(Assignment): Repeat the data exactly as given below, dropping every picture.

(Material provided):
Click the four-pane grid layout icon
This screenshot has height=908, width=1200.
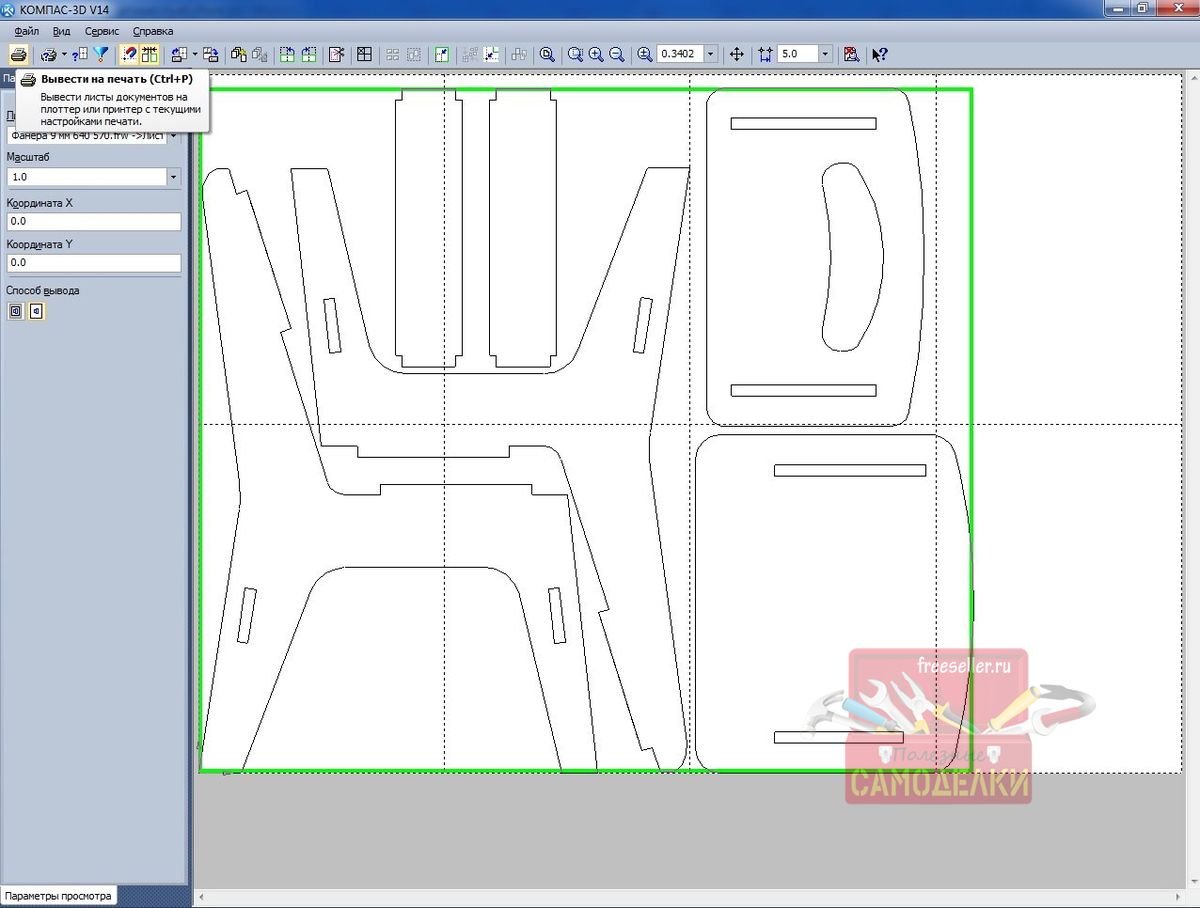coord(365,54)
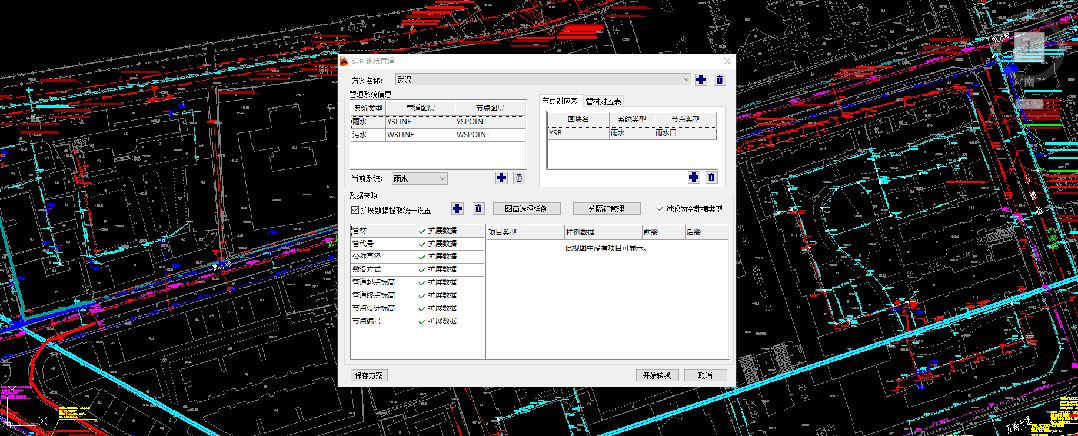Click the trash icon under the block table
The width and height of the screenshot is (1078, 436).
point(711,177)
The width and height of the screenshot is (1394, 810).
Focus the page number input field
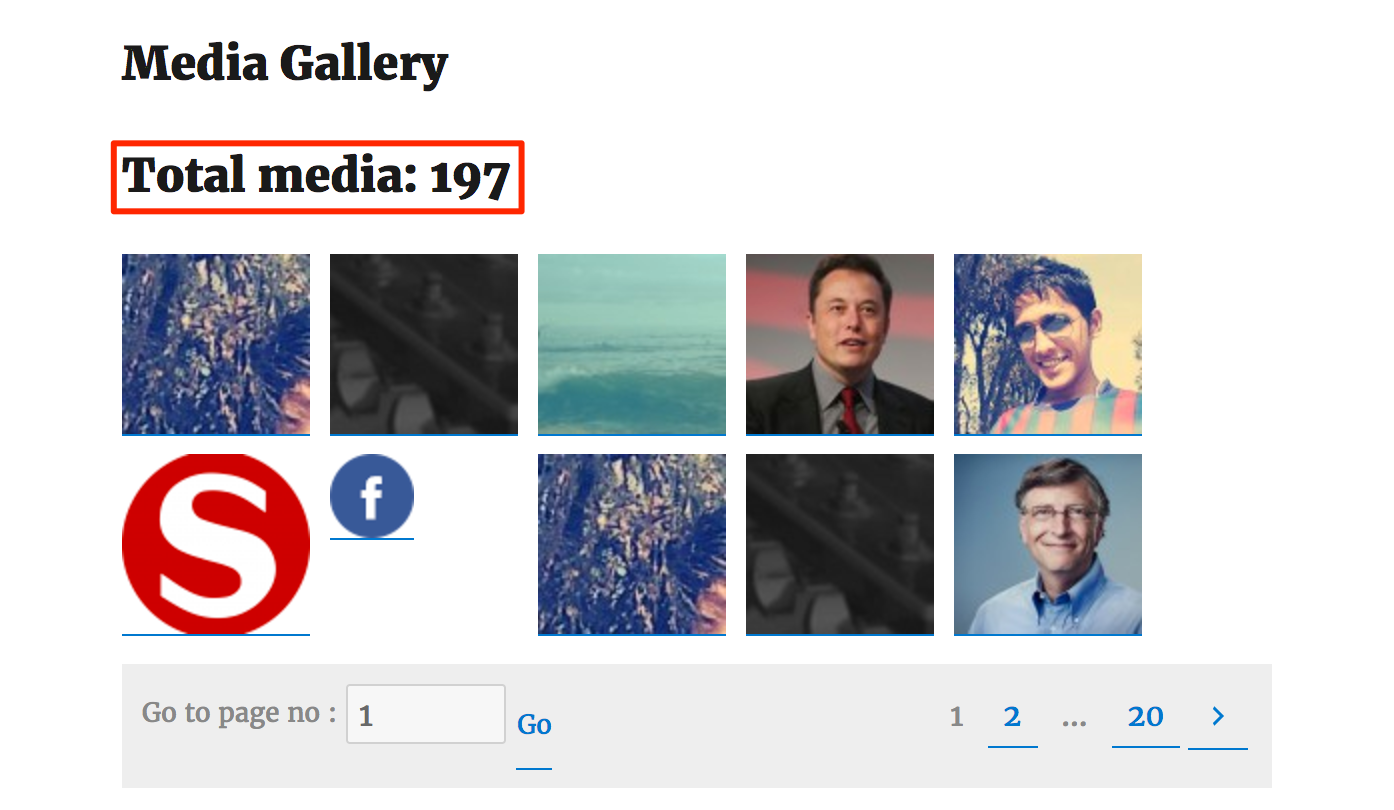point(425,714)
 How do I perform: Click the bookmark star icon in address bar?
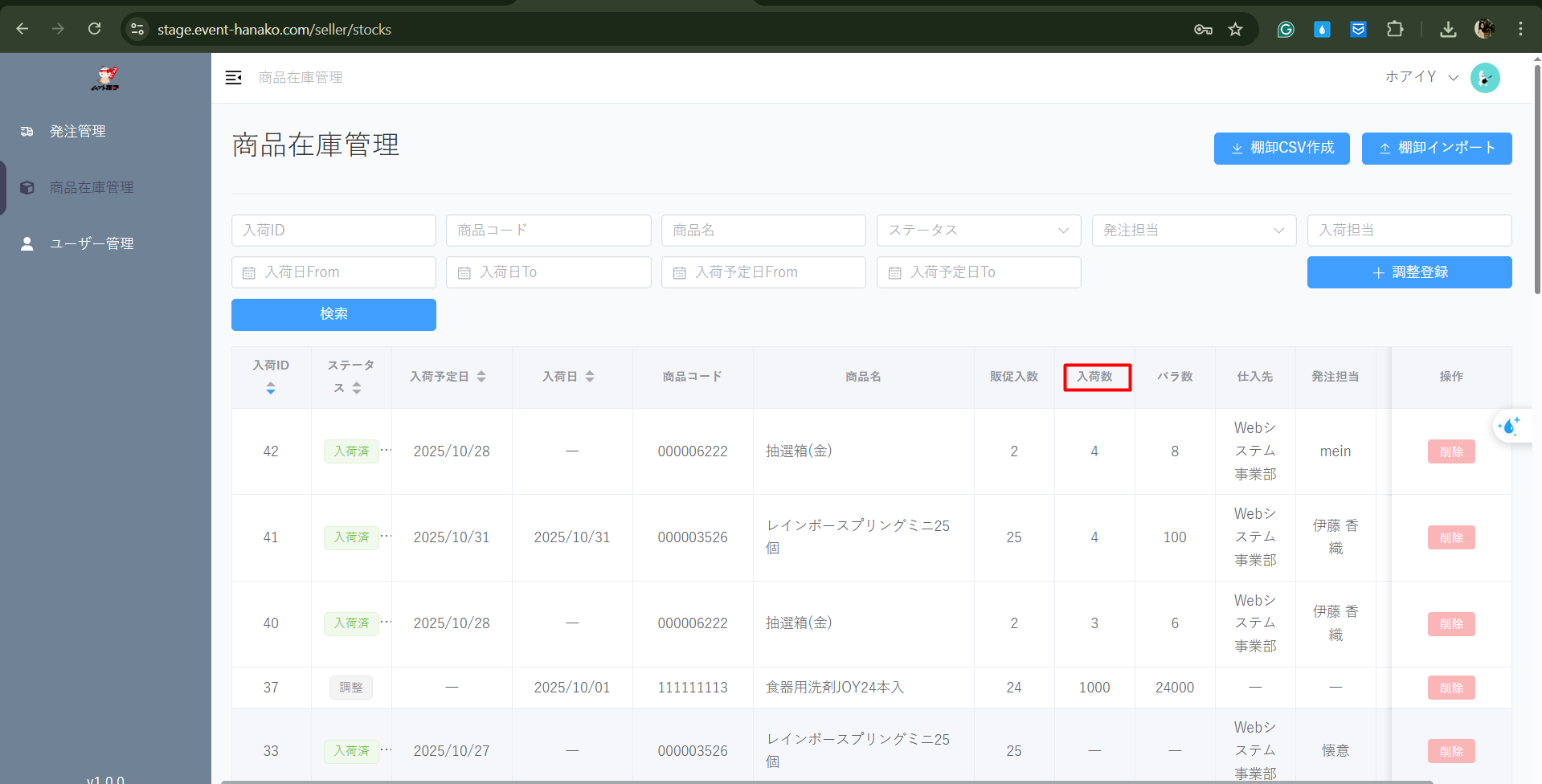point(1235,30)
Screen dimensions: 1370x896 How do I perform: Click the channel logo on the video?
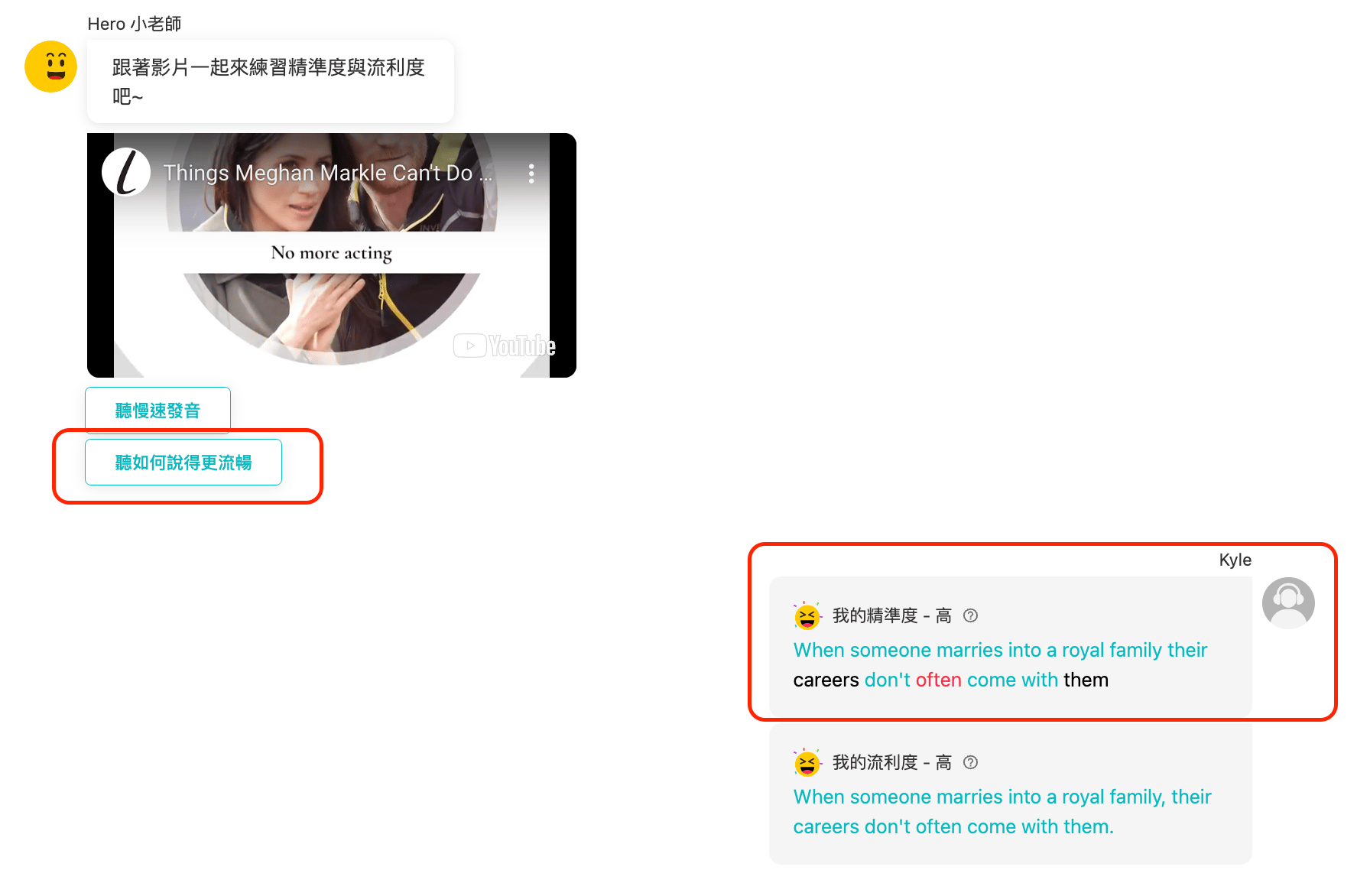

(Exercise answer):
Click the four-pane grid layout icon
This screenshot has height=908, width=1200.
coord(365,54)
Click the trash icon under the block table
The width and height of the screenshot is (1078, 436).
point(711,177)
The width and height of the screenshot is (1394, 810).
Focus the page number input field
point(425,714)
 How do I perform: Click the bookmark star icon in address bar?
point(1235,30)
Screen dimensions: 1370x896 How do I perform: Click the channel logo on the video?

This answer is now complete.